• DO THIS: In the rows below, copy out the stretch from the line containing "You are a computer-use" through the end of the rows, both ends included, word for word. Leave the pictures out of your answer.

(Entries on finding words and elements)
------------------------------------------------------------
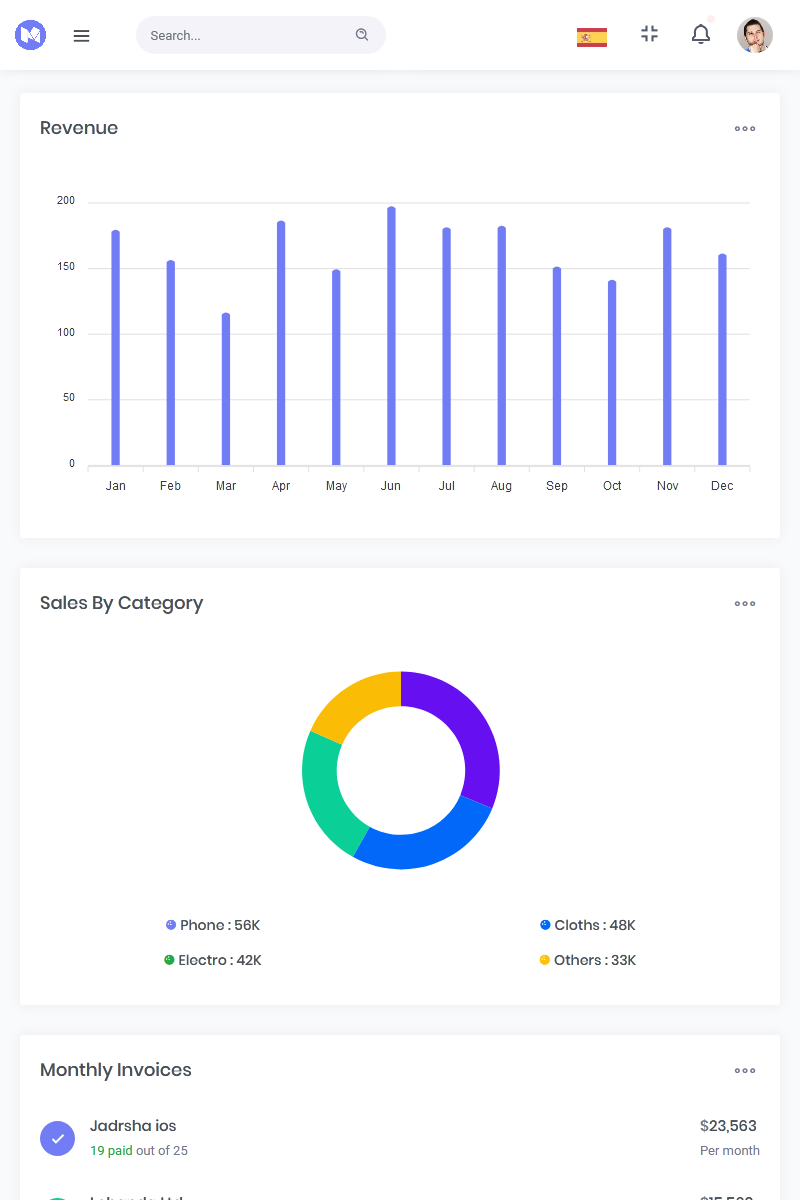Open the notifications bell
This screenshot has width=800, height=1200.
pyautogui.click(x=701, y=35)
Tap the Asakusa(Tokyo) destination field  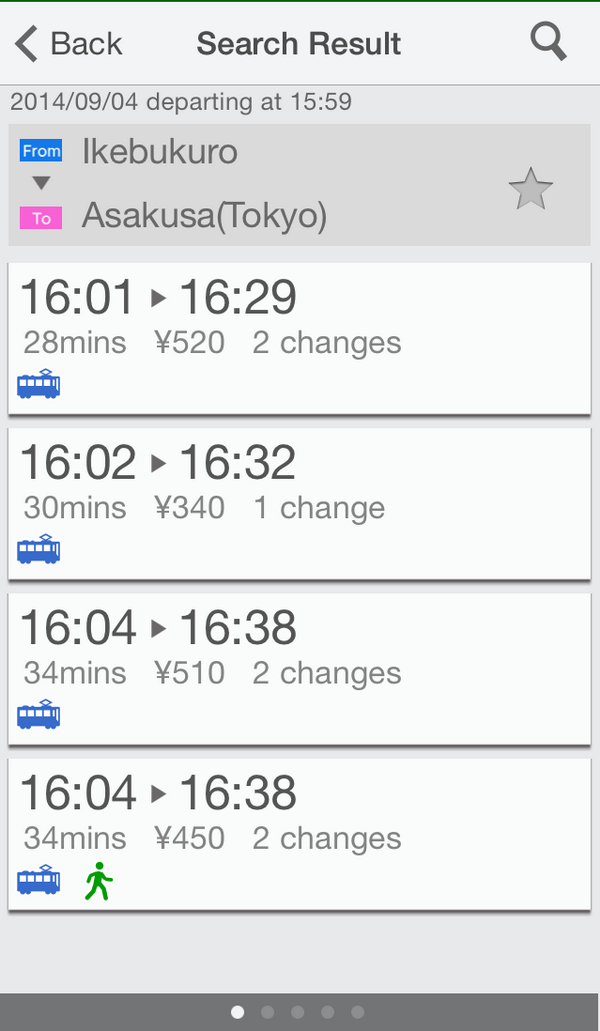click(x=204, y=216)
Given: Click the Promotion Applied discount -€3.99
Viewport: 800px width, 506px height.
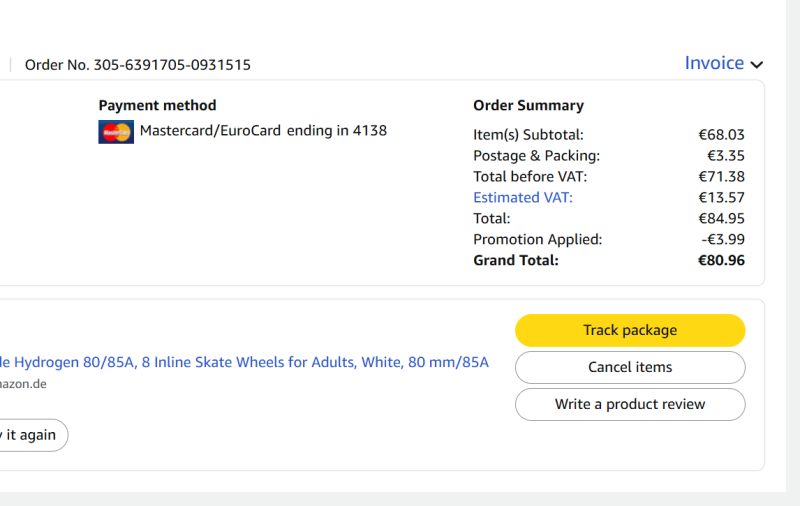Looking at the screenshot, I should (722, 239).
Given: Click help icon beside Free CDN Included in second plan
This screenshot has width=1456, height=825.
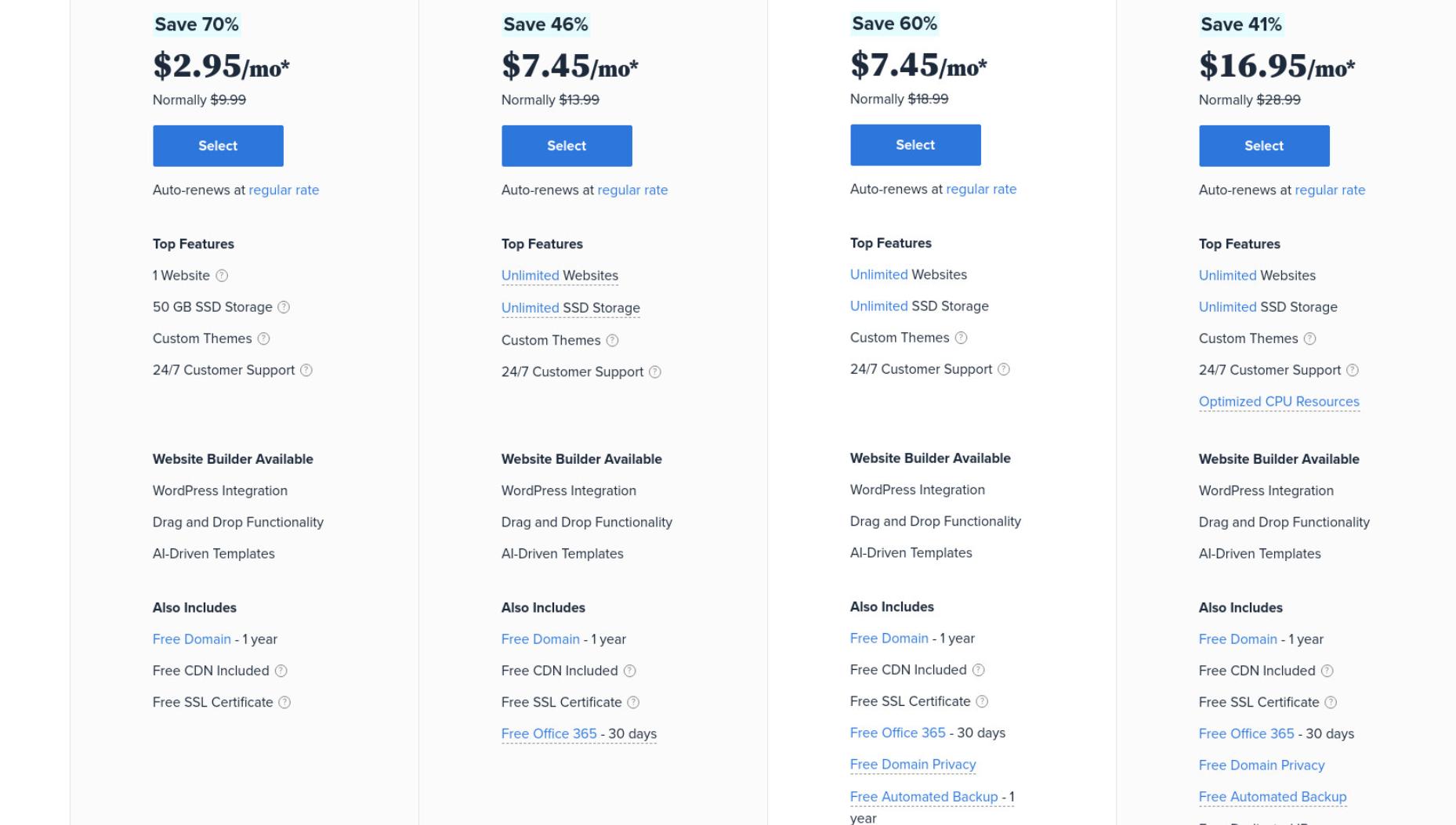Looking at the screenshot, I should tap(629, 671).
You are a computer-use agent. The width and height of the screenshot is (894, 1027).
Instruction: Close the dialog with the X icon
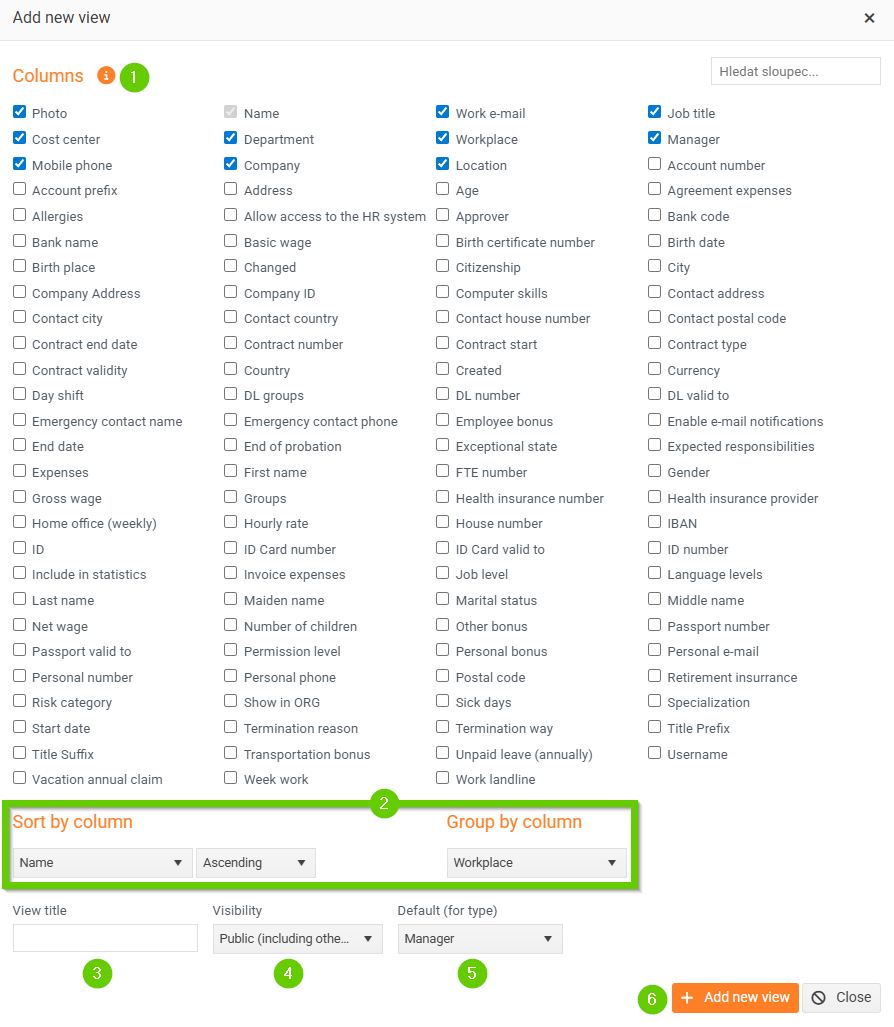(869, 18)
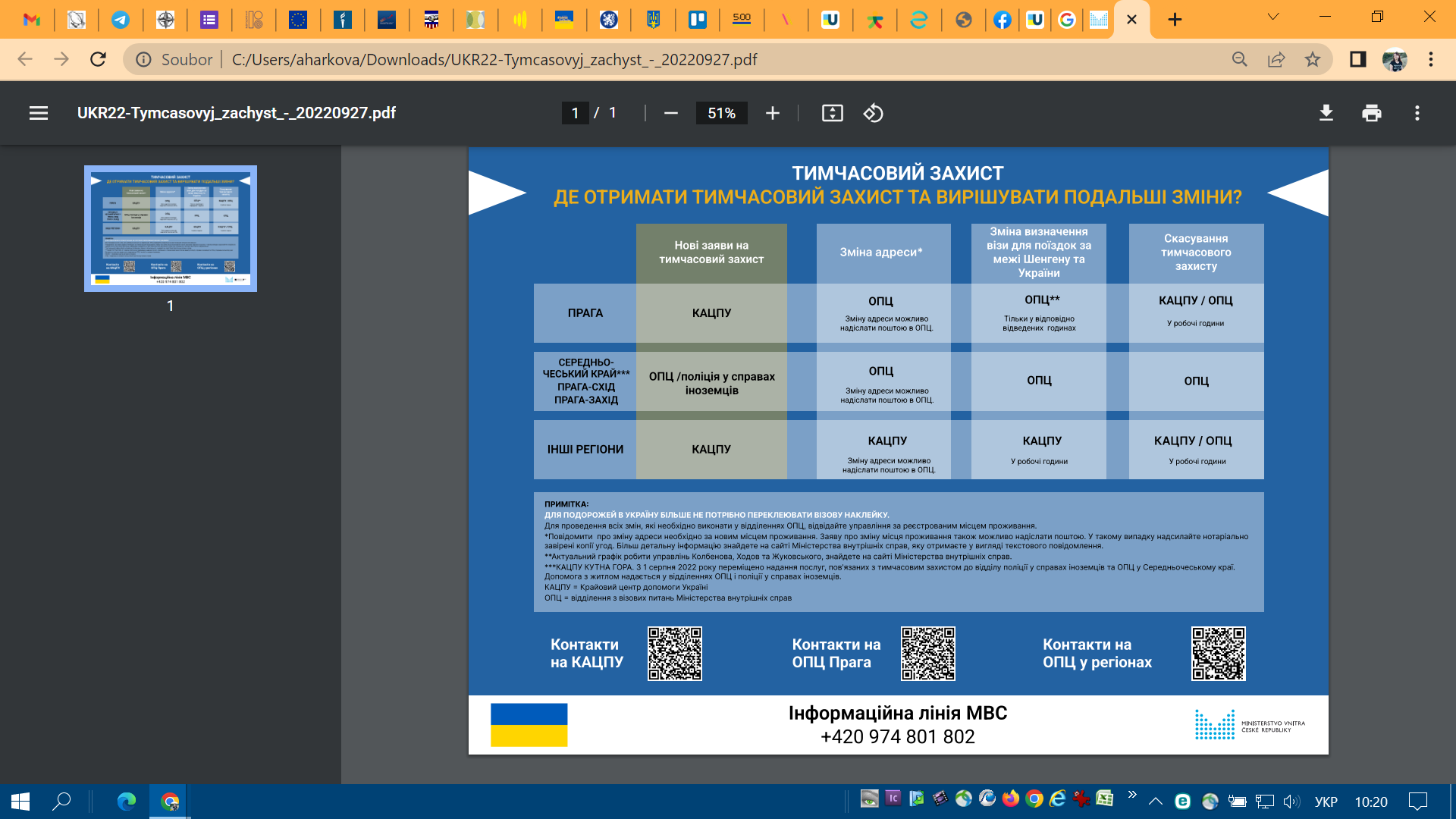Bookmark this page with the star icon
Viewport: 1456px width, 819px height.
(x=1312, y=59)
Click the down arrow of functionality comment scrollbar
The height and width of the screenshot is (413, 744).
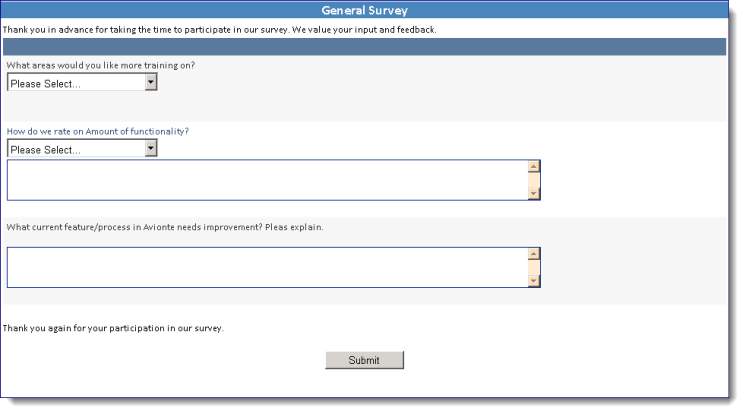534,193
------------------------------------------------------------
• CORRECT OUTPUT:
You are a computer-use agent. The width and height of the screenshot is (894, 1027).
Instruction: Close the dialog with the X icon
(869, 18)
Bookmark this page with the star icon
Viewport: 1456px width, 819px height.
(x=1312, y=59)
Click the down arrow of functionality comment scrollbar
The height and width of the screenshot is (413, 744).
534,193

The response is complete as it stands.